§ **Stored records**:
= = =
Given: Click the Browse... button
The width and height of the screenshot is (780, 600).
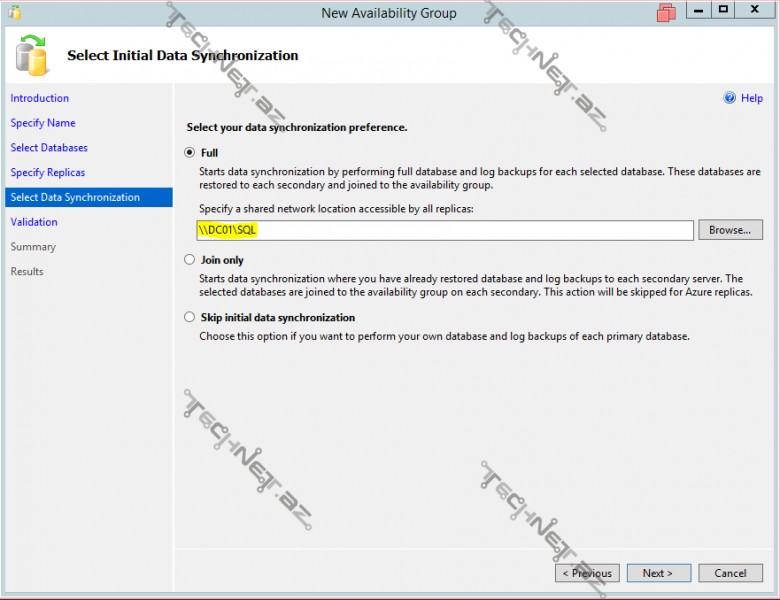Looking at the screenshot, I should click(730, 230).
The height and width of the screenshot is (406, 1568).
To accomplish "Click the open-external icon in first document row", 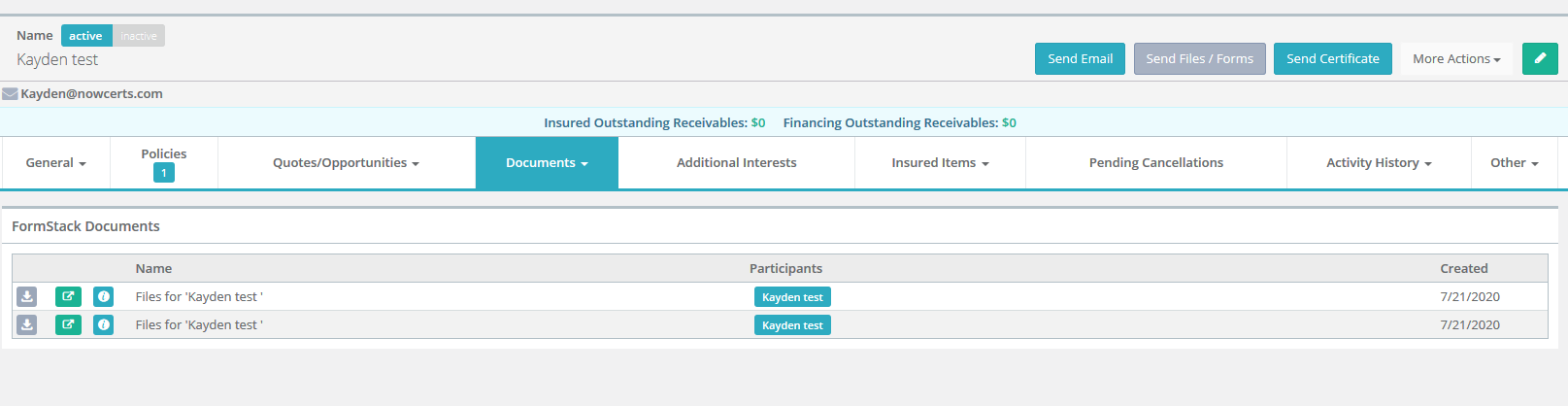I will click(68, 296).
= = =
Pictures should not appear in the copy. Write out exactly the lines above from the first one through the line that contains "The height and".

Given: Click the Browse... button
The width and height of the screenshot is (780, 600).
Looking at the screenshot, I should click(730, 230).
The height and width of the screenshot is (406, 1568).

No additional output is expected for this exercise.